Source data
↓
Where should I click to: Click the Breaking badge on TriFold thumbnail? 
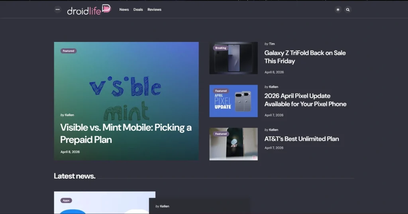click(x=221, y=48)
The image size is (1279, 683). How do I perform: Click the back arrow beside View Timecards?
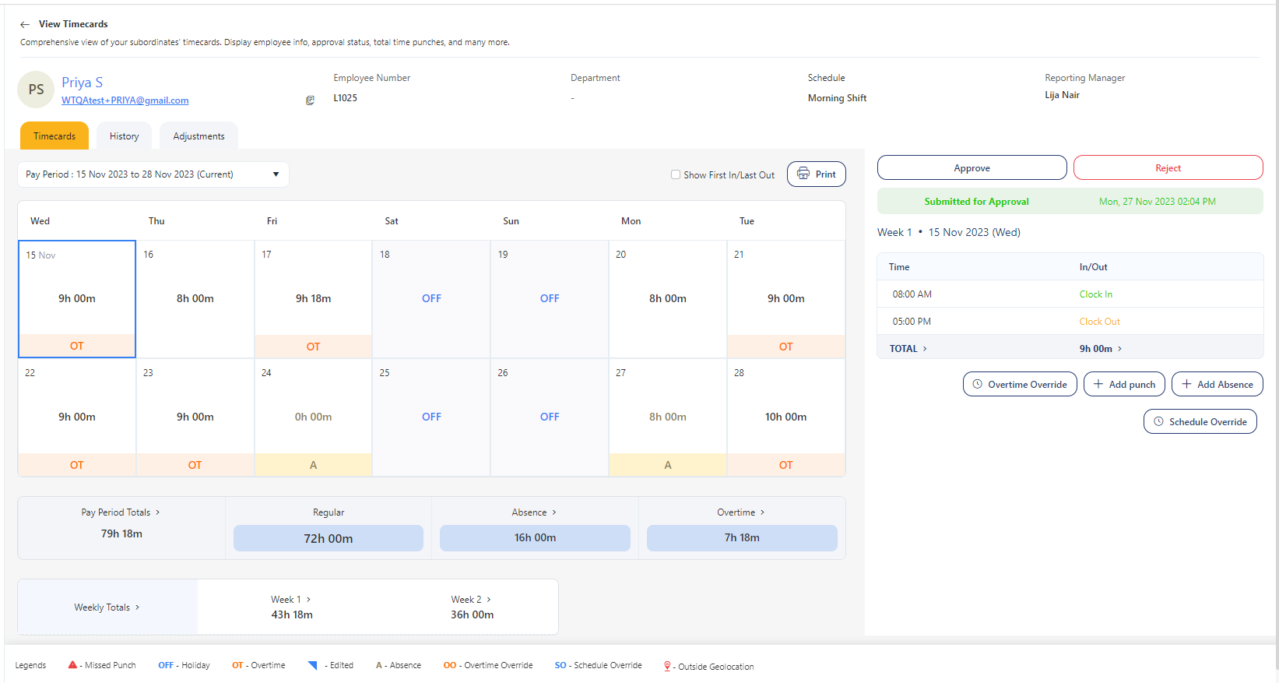click(x=25, y=25)

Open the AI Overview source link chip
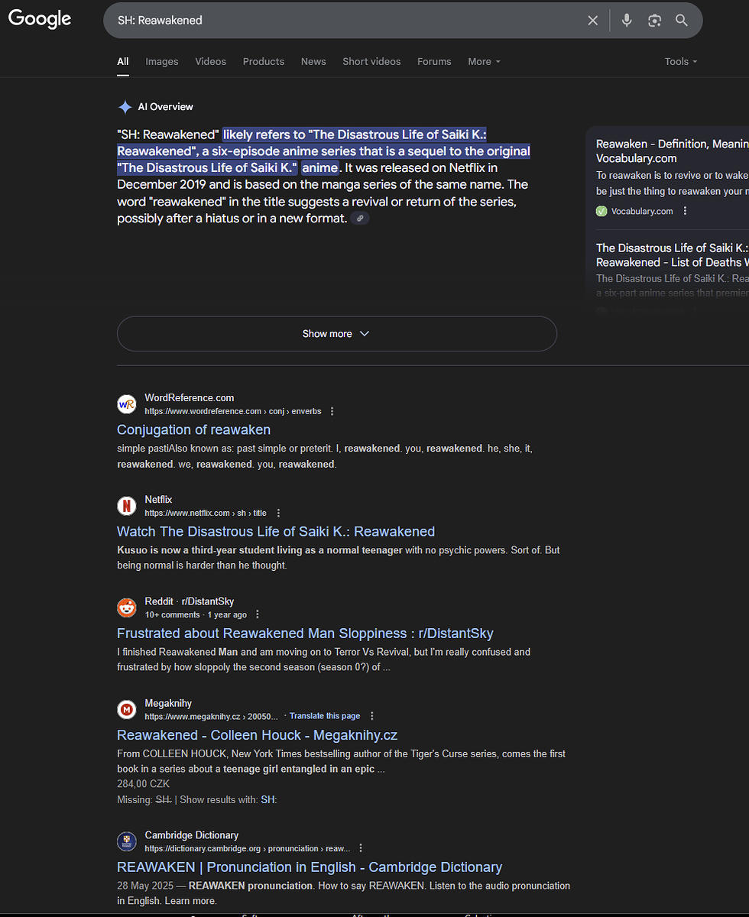[x=361, y=219]
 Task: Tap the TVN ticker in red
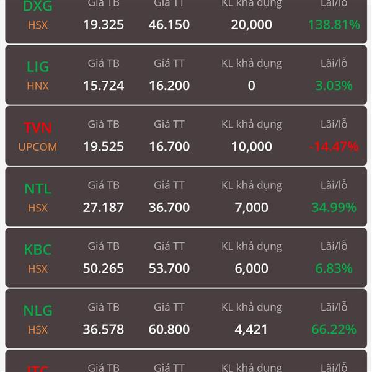38,128

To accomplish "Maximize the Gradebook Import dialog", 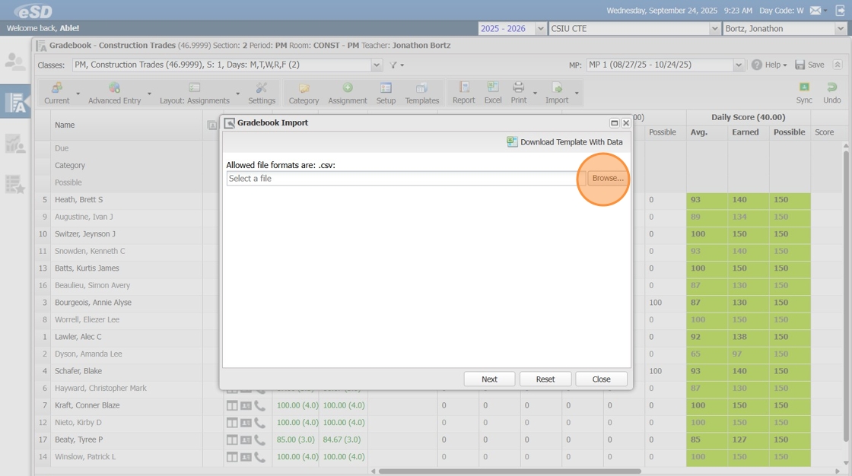I will tap(614, 122).
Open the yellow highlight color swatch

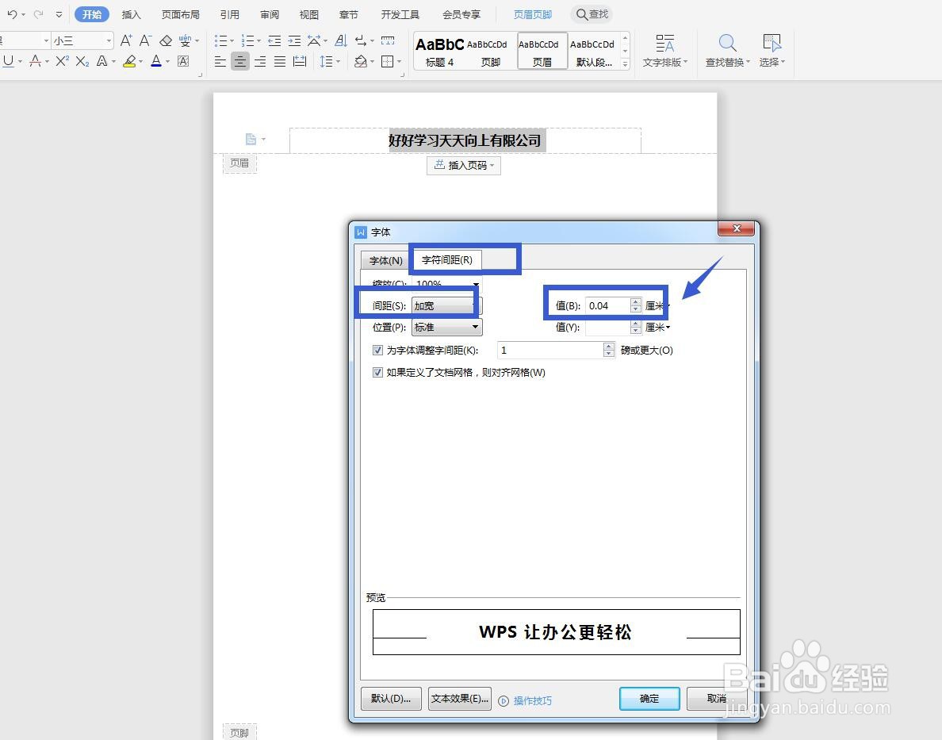point(131,62)
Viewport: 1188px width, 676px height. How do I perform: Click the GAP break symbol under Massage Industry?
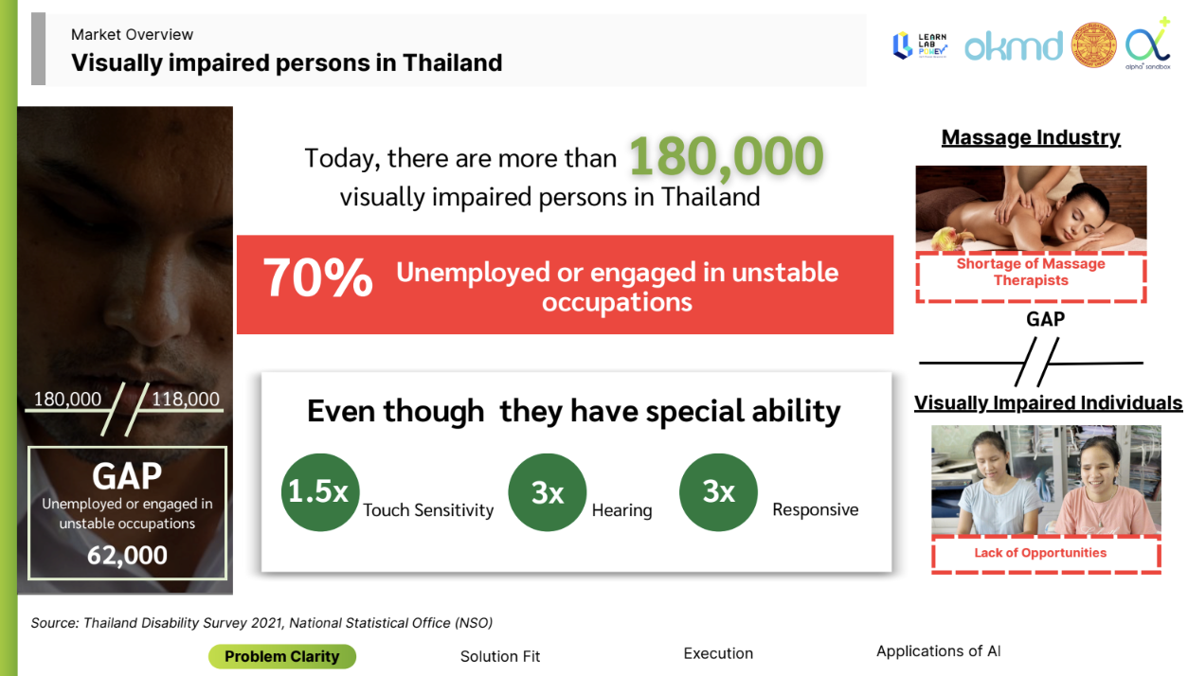coord(1031,362)
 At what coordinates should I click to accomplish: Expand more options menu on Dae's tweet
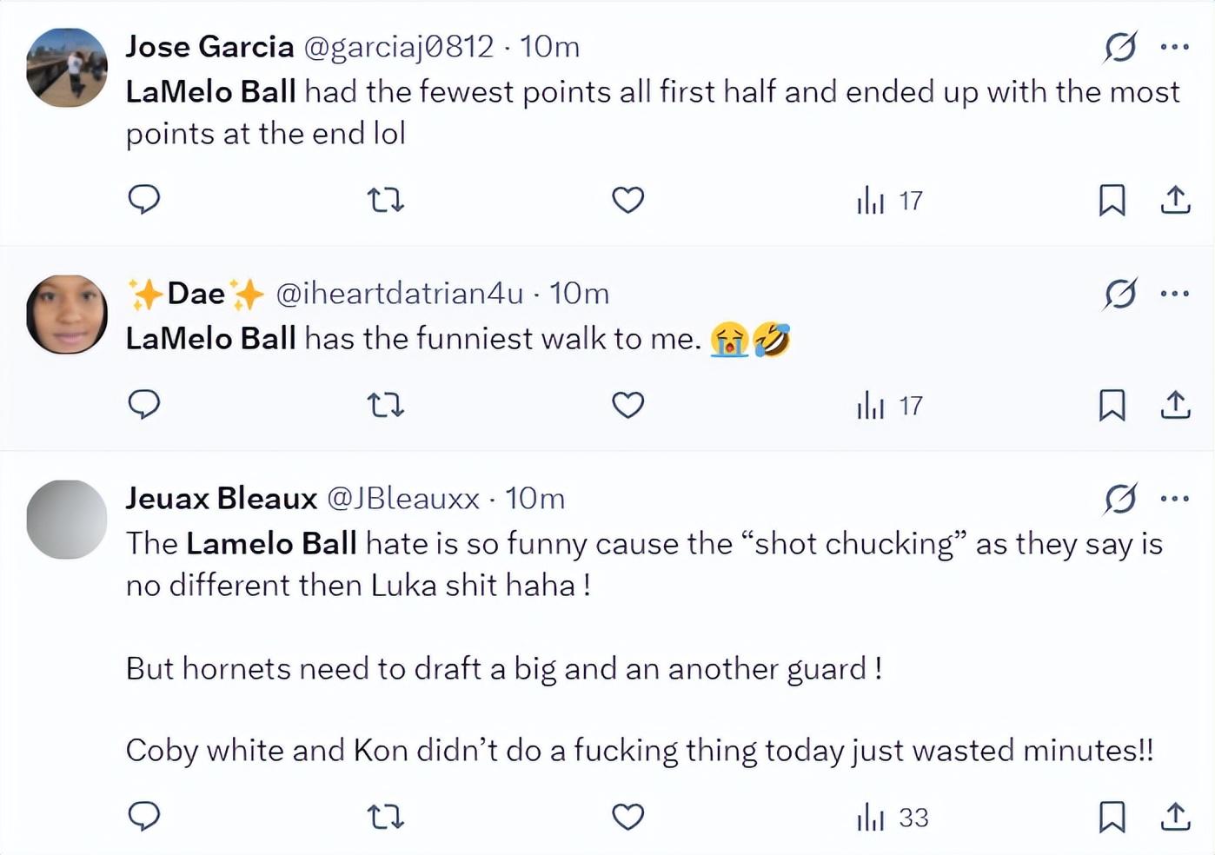point(1175,294)
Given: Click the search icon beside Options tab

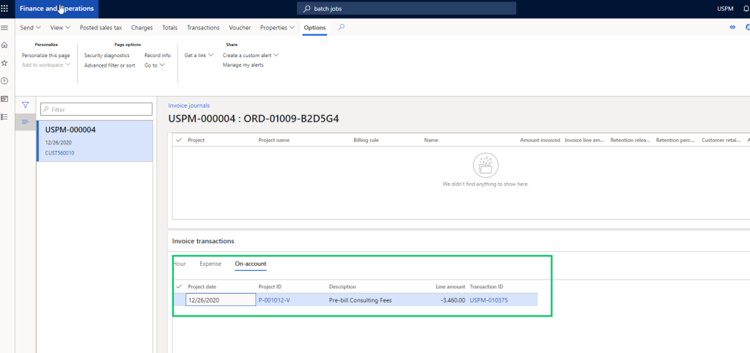Looking at the screenshot, I should point(341,28).
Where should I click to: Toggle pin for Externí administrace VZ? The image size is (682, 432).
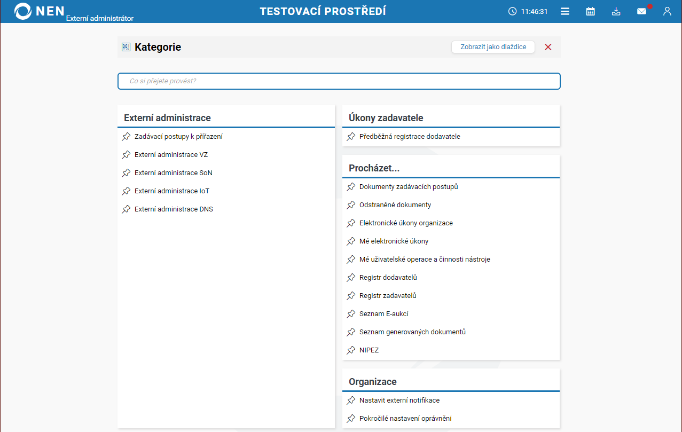tap(126, 155)
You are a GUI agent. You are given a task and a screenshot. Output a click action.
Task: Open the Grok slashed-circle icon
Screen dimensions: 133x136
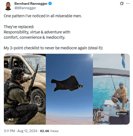point(122,4)
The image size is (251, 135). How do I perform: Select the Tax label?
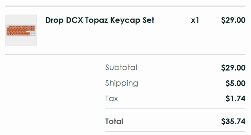pos(112,98)
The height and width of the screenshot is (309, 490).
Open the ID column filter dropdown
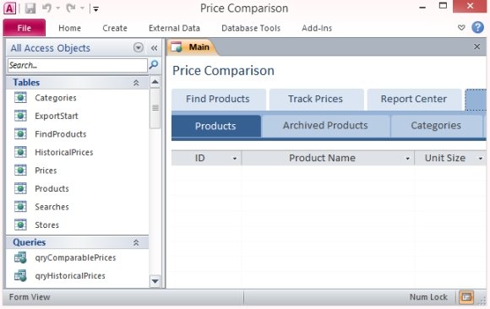point(234,159)
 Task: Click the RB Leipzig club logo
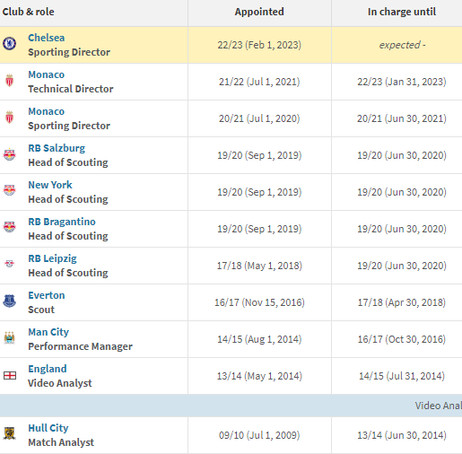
↑
- **What this task involves**
Every line from the one with "Task: Open the Grok slashed-circle icon" through the end of the records above belongs in the answer, copied exactly; no picture does.

- **Result of this task**
Task: Open the Grok slashed-circle icon
Screen dimensions: 133x136
point(122,4)
The image size is (251, 135). How do I perform: Select the Tax label?
pos(112,98)
The height and width of the screenshot is (309, 490).
Open the ID column filter dropdown
point(234,159)
 Task: Click the RB Leipzig club logo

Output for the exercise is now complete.